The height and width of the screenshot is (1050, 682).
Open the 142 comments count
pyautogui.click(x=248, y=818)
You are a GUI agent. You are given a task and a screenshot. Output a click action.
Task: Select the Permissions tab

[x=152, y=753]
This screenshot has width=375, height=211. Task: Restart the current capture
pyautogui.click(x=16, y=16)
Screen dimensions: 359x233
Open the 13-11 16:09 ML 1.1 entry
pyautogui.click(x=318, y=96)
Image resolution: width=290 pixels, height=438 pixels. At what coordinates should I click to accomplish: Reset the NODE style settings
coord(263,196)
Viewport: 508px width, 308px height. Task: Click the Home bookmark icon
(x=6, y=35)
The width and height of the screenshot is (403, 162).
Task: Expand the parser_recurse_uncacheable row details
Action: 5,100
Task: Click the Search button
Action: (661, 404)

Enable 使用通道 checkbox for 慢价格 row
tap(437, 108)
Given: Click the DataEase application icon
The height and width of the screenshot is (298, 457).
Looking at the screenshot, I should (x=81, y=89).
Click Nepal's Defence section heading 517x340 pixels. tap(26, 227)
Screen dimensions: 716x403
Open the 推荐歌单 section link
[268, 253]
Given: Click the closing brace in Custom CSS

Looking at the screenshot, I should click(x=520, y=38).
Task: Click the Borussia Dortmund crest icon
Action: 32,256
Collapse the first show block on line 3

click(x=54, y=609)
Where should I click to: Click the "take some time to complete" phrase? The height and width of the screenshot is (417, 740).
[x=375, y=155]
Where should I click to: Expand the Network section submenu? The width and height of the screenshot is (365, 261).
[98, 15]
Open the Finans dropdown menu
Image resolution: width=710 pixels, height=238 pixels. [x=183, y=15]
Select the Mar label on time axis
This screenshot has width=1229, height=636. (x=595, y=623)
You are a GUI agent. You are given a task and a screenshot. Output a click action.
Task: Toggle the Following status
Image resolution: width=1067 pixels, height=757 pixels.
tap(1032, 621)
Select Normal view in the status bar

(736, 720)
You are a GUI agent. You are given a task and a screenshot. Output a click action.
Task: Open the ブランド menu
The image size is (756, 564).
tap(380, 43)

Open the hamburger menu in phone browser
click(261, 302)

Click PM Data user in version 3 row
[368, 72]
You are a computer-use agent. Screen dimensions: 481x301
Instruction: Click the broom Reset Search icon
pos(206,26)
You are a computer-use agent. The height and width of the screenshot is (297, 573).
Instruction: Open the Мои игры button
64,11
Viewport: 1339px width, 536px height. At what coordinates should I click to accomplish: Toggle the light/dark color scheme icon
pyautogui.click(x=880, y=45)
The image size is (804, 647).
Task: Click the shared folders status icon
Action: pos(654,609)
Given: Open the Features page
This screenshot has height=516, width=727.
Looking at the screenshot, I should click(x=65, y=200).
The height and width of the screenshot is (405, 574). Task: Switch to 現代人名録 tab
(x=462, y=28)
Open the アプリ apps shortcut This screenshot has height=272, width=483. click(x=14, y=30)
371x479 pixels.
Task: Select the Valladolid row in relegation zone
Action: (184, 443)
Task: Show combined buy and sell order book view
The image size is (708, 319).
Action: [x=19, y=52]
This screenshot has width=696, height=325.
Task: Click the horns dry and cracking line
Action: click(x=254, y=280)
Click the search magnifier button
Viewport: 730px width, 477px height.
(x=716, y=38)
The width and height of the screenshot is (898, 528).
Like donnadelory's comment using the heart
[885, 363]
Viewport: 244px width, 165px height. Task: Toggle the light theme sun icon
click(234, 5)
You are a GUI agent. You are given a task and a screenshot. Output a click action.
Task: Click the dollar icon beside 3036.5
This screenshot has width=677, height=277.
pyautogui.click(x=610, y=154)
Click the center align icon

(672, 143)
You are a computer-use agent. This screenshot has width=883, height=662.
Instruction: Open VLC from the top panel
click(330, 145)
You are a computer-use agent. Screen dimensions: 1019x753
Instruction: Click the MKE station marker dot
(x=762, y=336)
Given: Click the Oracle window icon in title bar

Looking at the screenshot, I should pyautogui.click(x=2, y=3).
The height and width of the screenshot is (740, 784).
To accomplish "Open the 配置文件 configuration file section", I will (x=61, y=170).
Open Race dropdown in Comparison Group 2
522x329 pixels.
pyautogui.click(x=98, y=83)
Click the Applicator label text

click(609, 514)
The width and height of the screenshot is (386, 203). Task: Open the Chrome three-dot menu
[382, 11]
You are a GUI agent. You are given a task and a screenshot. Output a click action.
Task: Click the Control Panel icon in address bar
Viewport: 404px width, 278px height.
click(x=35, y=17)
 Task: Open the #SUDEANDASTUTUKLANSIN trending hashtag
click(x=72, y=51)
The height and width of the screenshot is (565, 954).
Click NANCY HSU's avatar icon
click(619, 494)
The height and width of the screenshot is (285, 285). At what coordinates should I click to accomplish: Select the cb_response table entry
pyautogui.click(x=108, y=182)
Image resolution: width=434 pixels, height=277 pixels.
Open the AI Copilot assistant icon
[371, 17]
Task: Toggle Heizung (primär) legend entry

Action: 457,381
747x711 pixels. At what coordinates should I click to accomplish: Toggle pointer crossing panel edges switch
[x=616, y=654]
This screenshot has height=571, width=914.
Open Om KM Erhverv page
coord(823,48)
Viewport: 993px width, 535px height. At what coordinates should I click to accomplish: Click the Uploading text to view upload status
==========
Task statement: Across the entries, how many lines contain "dimensions"? Reply with the number only.

Task output: 4